Ini semua tidak sesuai realita di lapangan, ratusan juta masyarakat Indonesia hidupnya menggantungkan dari rokok kretek bahkan di luar kota industri rokok pun banyak masyarakat menggantungkan hidupnya dari kretek. Ambil contoh Kabupaten Demak, selain ada petani tembakau, juga ternyata banyak wanita yang bekerja sebagai buruh pembuat rokok di salah satu industri rokok kretek Kudus

pekerja perempuan

Boleh Merokok berkesempatan ngobrol dengan Kusrini pekerja perempuan dari Tugu, Karanganyar, Demak. Kusrini mengaku senang bisa bekerja di industri rokok di Kudus. Tidak tanggung-tanggung, ia sudah 15 tahun berkhidmat pada industri ini.

Awal mula karir Kusrini dimulai sebagai pembatil (merapikan ujung rokok) sekarang penggiling rokok yang paling termahir di antara teman-temannya. Tiap hari, ia dapat mengumpulkan uang perhari paling sedikit Rp. 50.000- 70.000. Baginya jumlah itu sudah cukup membantu perekonomian suaminya sebagai petani bawang merah.
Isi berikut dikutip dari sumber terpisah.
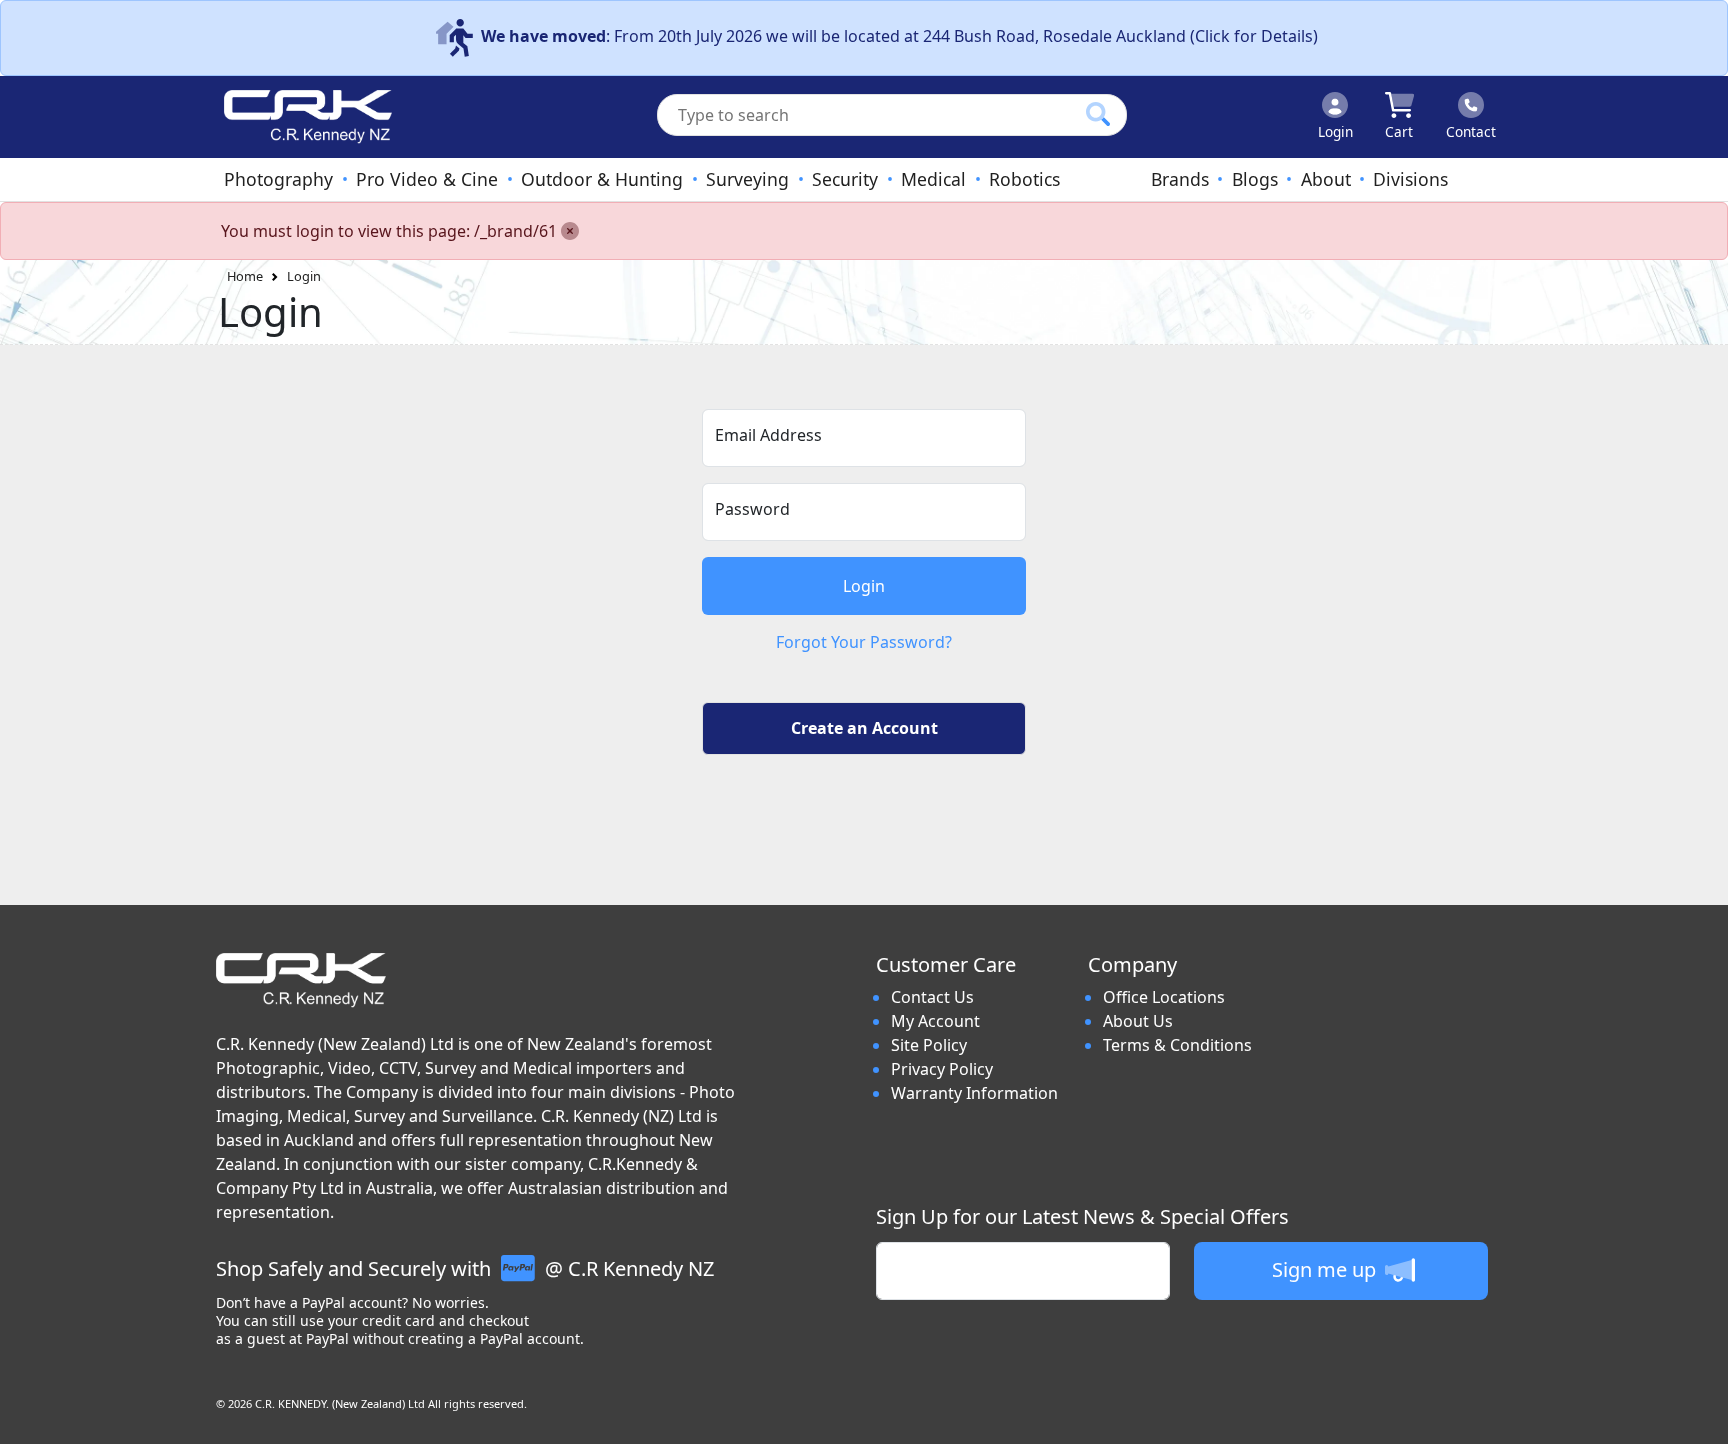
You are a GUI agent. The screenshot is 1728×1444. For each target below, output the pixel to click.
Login (304, 276)
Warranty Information (974, 1093)
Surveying (747, 179)
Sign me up (1326, 1269)
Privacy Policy (942, 1069)
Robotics (1024, 179)
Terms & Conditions (1177, 1045)
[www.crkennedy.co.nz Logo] (300, 117)
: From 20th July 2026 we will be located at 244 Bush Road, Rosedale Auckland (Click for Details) (899, 36)
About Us (1138, 1021)
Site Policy (929, 1045)
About (1326, 179)
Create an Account (864, 728)
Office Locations (1164, 997)
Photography (278, 179)
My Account (935, 1021)
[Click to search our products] (1098, 114)
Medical (933, 179)
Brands (1180, 179)
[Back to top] (1700, 1416)
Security (845, 179)
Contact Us (932, 997)
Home (245, 276)
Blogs (1255, 179)
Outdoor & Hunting (602, 179)
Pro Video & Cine (427, 179)
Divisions (1410, 179)
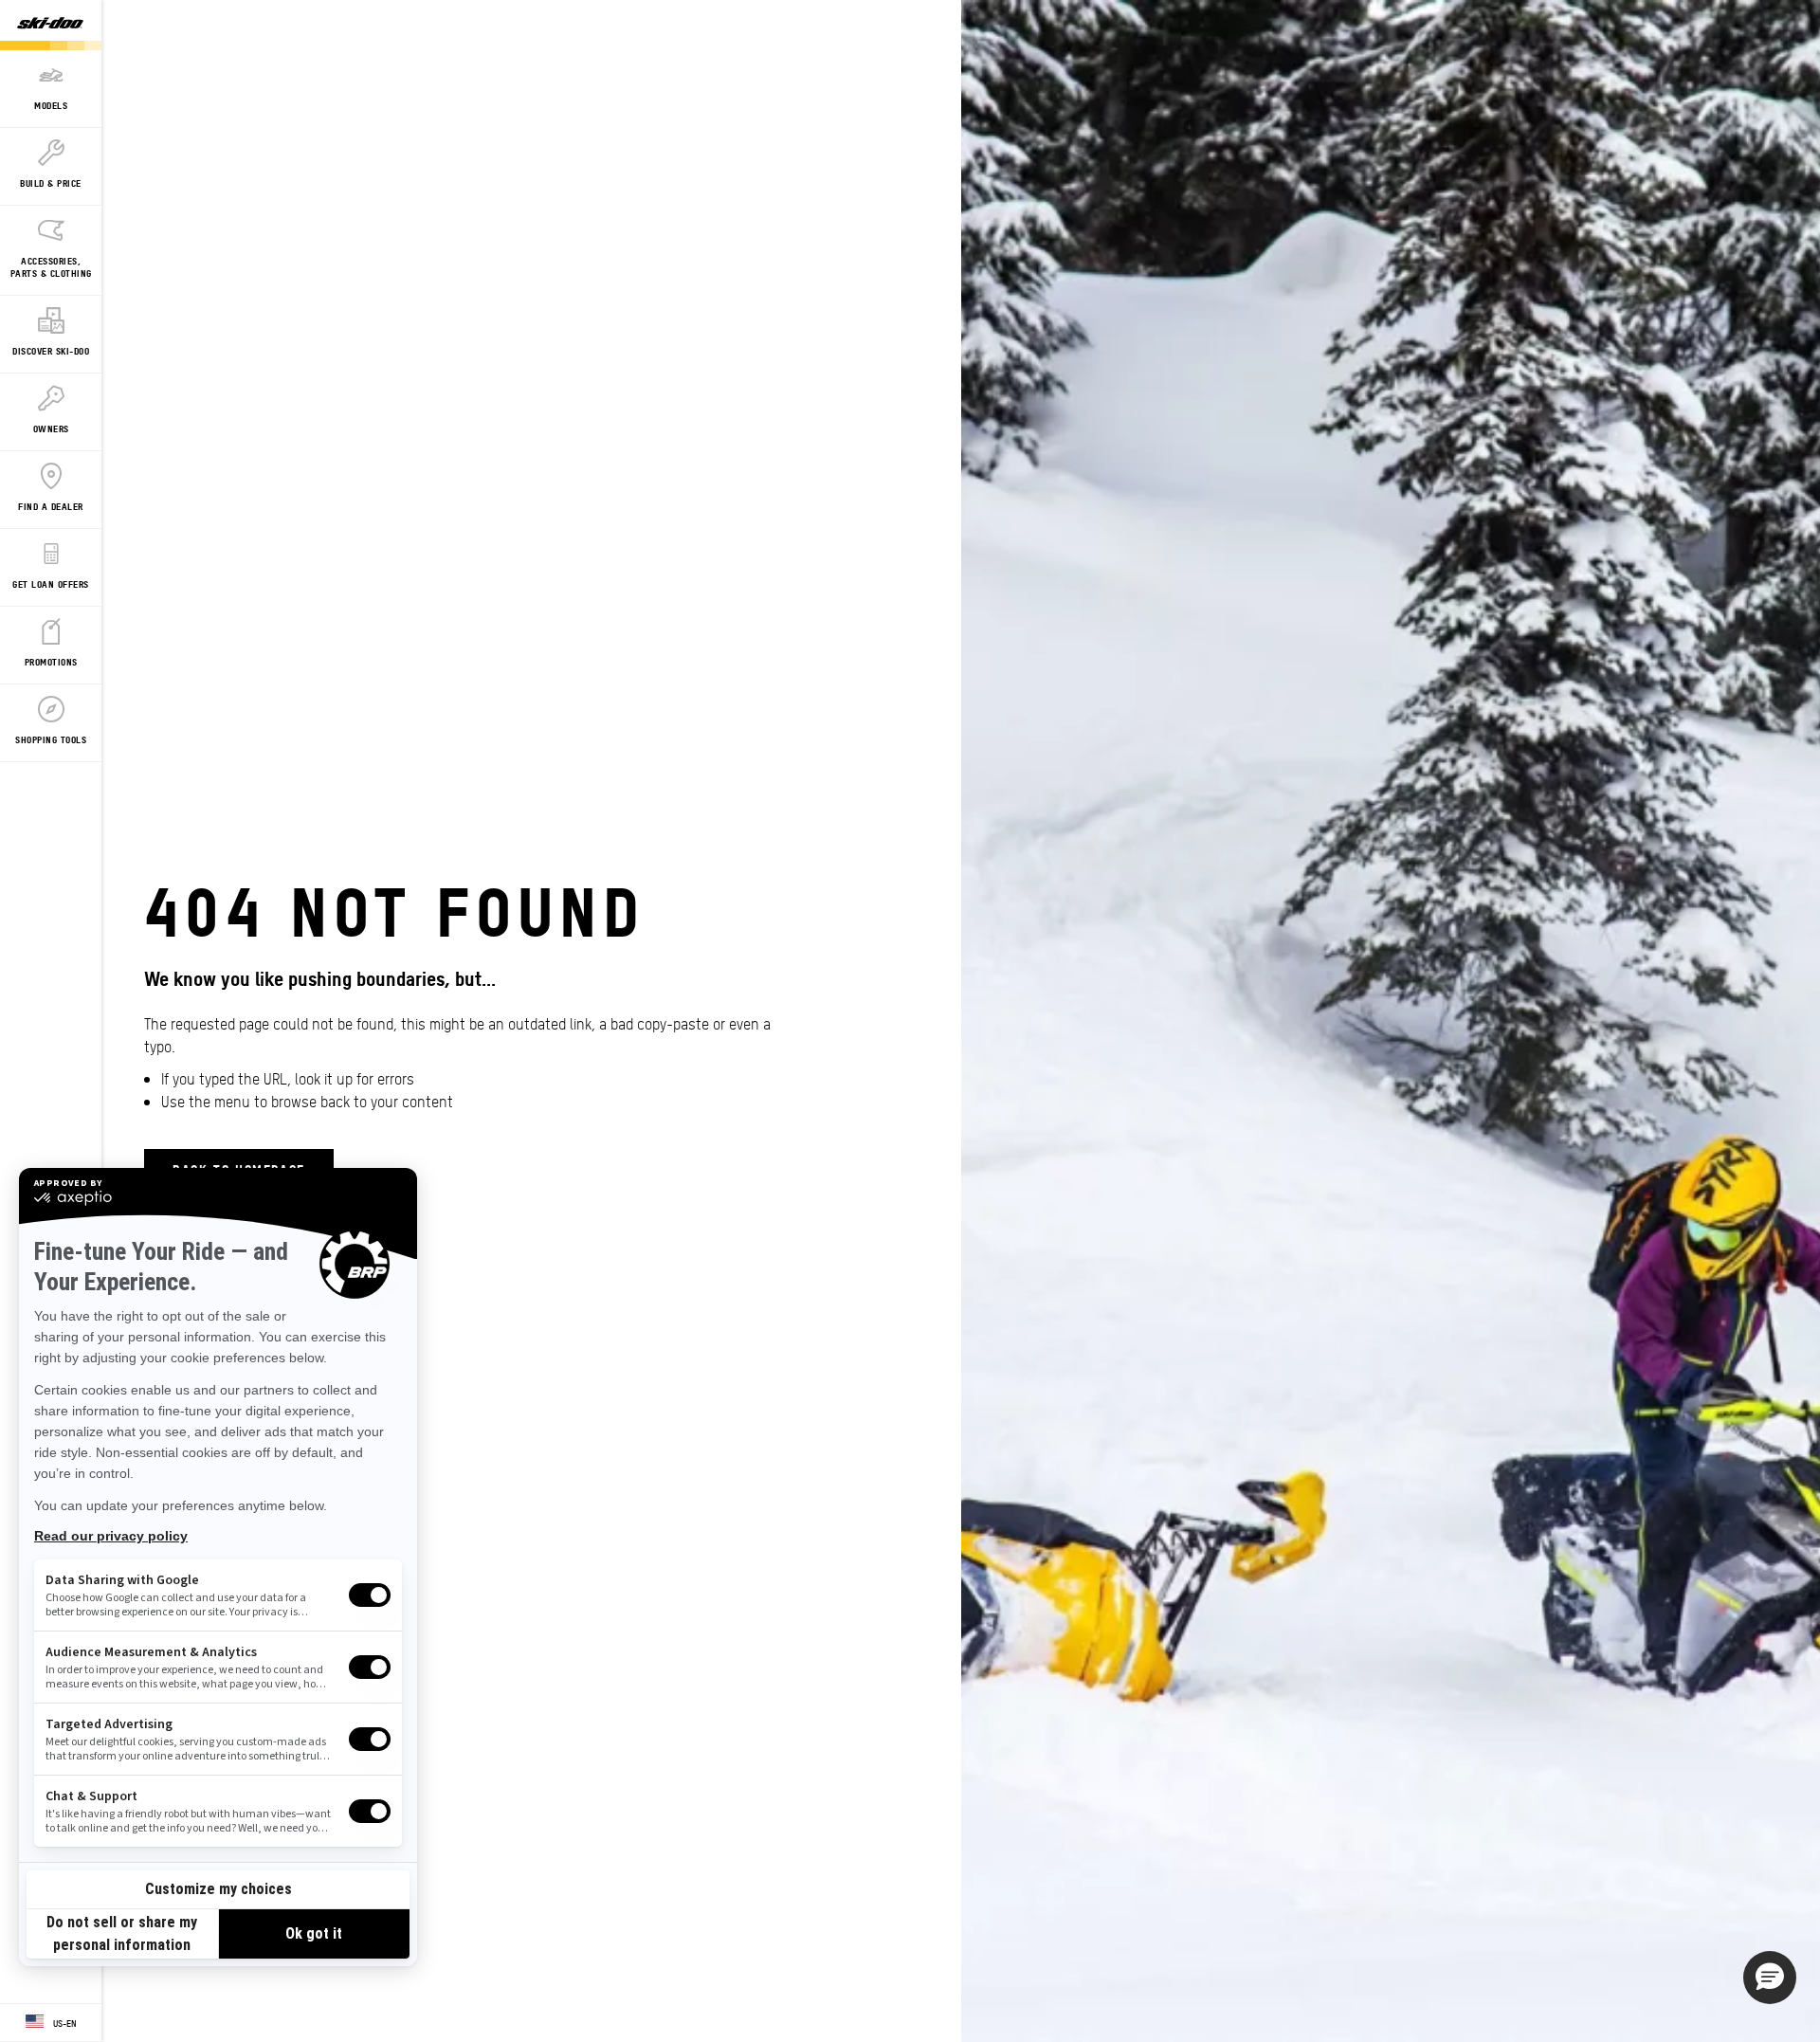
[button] (1769, 1977)
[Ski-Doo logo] (50, 25)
“Saya bekerja di sini awalnya diajak oleh ibu saya. Ibu saya sudah pensiun soalnya sudah 65 tahun. Ibu saya juga  mengabdi di sini (pabrik rokok) sudah 20 tahun. Saya kaget ketika ibu saya saat pensiun mendapat pesangon Rp. 60.000.000. Uang yang besar untuk menjalani masa tua ibu,” ujar Kusrini.

Kusrini juga senang, kemarin saat puasa ramadhan mendapatkan THR satu kali gaji sesuai UMR di Kudus. Tidak seperti saudaranya yang bekerja di industri lain di Kabupaten Demak. Ia mengaku akan tetap bekerja membuat rokok kretek hingga batasan umur pensiun. Walaupun jarak tempat kerjanya beda kota (di Kudus). Ia sangat berterima kasih pada industri rokok dan pada rokok kretek. Karenanya ia bisa membesarkan dan menyekolahkan anaknya.